Stored records
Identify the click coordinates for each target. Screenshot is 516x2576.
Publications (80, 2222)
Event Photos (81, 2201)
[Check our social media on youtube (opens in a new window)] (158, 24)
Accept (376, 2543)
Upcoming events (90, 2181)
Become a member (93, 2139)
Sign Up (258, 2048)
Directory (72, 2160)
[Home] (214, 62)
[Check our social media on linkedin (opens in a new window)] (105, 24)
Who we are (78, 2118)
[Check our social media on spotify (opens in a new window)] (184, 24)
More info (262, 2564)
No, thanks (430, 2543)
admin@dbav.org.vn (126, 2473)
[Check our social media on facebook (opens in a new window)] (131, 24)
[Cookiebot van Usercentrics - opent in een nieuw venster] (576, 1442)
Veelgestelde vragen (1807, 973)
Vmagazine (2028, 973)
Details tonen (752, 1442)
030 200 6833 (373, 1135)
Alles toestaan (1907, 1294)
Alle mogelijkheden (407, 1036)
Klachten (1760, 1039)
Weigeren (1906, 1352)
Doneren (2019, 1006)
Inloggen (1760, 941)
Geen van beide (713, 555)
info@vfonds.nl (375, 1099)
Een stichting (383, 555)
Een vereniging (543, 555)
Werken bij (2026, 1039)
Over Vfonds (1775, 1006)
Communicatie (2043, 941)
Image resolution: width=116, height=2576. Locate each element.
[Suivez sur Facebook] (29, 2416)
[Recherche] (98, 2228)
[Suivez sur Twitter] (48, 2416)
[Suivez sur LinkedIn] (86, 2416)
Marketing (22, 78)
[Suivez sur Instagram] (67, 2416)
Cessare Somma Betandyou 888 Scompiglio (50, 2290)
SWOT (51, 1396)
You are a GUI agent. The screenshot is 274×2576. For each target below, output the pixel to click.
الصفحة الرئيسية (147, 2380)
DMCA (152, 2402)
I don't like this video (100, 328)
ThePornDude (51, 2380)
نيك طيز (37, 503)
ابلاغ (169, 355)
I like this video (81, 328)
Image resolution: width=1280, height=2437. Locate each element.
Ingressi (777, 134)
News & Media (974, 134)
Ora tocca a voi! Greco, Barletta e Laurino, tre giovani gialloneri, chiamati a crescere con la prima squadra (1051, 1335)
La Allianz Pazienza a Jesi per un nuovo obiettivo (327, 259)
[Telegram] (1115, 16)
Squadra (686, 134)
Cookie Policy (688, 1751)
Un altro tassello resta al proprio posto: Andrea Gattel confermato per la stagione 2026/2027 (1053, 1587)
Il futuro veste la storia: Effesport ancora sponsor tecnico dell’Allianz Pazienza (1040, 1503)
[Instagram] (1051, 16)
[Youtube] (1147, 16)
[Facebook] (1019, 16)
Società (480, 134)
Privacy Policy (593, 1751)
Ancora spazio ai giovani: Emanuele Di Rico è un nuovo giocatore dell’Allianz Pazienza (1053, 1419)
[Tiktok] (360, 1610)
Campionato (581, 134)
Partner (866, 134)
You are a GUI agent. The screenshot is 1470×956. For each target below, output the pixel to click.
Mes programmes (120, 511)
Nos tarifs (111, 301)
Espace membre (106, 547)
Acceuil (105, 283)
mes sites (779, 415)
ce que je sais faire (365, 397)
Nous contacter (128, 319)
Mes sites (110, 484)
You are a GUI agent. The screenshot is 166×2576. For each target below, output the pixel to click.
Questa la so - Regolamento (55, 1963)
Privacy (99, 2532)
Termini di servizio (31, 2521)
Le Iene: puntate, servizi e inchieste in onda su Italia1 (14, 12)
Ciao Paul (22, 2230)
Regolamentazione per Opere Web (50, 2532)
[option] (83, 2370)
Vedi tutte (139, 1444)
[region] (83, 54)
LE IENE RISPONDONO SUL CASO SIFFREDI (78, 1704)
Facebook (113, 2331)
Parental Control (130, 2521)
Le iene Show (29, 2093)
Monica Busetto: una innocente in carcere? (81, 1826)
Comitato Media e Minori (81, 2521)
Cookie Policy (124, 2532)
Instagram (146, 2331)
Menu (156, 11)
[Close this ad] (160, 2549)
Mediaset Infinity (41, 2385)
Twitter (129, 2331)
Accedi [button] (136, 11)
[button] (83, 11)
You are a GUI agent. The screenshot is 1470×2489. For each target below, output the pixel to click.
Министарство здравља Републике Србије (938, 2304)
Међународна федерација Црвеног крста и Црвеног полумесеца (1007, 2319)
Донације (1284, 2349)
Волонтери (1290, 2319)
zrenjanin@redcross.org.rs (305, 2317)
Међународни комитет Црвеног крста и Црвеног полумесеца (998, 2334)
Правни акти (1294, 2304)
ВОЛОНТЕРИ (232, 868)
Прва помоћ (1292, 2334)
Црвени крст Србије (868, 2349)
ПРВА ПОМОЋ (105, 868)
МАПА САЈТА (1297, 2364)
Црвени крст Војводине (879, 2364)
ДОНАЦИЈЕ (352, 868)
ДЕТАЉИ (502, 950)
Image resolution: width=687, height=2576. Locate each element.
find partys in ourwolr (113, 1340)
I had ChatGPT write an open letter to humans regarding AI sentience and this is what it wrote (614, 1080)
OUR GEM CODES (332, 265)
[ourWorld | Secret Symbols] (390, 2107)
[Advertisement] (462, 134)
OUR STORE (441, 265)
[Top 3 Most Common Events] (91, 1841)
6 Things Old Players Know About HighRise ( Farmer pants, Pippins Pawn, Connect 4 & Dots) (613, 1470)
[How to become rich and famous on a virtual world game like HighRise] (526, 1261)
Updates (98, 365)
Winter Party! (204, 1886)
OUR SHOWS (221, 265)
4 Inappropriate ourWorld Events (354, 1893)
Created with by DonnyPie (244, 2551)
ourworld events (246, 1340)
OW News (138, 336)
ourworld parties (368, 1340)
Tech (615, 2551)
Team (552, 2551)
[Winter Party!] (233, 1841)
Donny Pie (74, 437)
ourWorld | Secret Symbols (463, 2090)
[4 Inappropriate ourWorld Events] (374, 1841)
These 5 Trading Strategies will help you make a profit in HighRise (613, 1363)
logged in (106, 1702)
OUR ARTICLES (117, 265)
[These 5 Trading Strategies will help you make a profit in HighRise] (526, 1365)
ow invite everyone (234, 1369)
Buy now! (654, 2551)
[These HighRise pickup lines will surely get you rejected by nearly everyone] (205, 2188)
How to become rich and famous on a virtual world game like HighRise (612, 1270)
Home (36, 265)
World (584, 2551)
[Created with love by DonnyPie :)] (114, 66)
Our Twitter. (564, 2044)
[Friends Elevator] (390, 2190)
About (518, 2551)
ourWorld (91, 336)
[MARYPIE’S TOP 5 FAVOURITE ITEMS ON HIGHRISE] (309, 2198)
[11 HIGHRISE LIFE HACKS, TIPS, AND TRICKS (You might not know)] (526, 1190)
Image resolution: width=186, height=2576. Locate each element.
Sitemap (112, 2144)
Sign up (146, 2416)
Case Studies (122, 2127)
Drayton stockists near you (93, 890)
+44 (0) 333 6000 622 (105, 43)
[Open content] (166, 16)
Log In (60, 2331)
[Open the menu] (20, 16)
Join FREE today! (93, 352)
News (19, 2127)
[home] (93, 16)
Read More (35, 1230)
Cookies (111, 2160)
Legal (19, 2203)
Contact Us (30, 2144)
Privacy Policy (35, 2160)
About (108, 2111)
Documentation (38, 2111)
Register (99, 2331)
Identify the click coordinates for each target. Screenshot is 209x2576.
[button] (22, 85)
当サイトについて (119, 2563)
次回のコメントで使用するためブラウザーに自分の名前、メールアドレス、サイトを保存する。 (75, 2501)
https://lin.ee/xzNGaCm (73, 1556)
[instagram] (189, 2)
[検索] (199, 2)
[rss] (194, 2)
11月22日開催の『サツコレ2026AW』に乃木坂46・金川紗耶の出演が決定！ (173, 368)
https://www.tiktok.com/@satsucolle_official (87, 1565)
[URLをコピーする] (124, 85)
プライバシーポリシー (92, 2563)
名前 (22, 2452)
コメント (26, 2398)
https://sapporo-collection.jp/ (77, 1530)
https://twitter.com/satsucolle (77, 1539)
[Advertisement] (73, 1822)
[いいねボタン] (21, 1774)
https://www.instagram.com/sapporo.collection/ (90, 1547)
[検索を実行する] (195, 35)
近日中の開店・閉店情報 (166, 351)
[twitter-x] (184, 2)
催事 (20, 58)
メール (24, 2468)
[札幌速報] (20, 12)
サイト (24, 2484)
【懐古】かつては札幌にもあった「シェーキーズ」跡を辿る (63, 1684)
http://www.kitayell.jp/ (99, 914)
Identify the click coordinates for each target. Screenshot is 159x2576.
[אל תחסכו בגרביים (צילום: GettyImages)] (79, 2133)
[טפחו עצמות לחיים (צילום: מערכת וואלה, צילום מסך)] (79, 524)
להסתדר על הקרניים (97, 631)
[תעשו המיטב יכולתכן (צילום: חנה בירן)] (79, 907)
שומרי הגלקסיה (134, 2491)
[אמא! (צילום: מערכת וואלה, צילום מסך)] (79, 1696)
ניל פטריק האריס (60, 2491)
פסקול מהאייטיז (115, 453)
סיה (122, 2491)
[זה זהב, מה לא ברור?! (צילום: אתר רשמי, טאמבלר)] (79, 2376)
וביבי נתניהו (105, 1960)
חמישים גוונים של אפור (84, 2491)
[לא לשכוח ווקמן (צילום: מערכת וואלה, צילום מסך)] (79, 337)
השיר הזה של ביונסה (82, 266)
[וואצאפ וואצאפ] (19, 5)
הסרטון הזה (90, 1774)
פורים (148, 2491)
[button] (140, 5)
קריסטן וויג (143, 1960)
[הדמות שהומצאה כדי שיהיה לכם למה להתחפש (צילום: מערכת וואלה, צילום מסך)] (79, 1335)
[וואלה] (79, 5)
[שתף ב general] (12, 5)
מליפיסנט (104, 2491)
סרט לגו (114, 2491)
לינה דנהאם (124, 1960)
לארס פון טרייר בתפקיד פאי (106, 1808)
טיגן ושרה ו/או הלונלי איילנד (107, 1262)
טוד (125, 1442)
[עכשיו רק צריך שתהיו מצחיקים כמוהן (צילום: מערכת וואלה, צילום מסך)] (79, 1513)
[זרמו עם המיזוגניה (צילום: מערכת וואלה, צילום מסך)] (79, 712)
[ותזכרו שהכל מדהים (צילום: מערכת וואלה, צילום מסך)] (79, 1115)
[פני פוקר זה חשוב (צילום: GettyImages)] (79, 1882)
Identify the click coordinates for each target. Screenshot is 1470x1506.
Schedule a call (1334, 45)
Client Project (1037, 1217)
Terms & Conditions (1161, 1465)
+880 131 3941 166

## WHAT THE TASK ASKS
The expected output is the lines from the one with "פורים (148, 2491)" through the end of the data, exactly as written and nothing more.

## OUTPUT OF THE TASK
פורים (148, 2491)
[button] (140, 5)
קריסטן וויג (143, 1960)
[הדמות שהומצאה כדי שיהיה לכם למה להתחפש (צילום: מערכת וואלה, צילום מסך)] (79, 1335)
[וואלה] (79, 5)
[שתף ב general] (12, 5)
מליפיסנט (104, 2491)
סרט לגו (114, 2491)
לינה דנהאם (124, 1960)
לארס פון טרייר בתפקיד פאי (106, 1808)
טיגן ושרה ו/או הלונלי איילנד (107, 1262)
טוד (125, 1442)
[עכשיו רק צריך שתהיו מצחיקים כמוהן (צילום: מערכת וואלה, צילום מסך)] (79, 1513)
[זרמו עם המיזוגניה (צילום: מערכת וואלה, צילום מסך)] (79, 712)
[ותזכרו שהכל מדהים (צילום: מערכת וואלה, צילום מסך)] (79, 1115)
[פני פוקר זה חשוב (צילום: GettyImages)] (79, 1882)
Identify the click coordinates for each target. Screenshot is 1470x1506.
Schedule a call (1334, 45)
Client Project (1037, 1217)
Terms & Conditions (1161, 1465)
+880 131 3941 166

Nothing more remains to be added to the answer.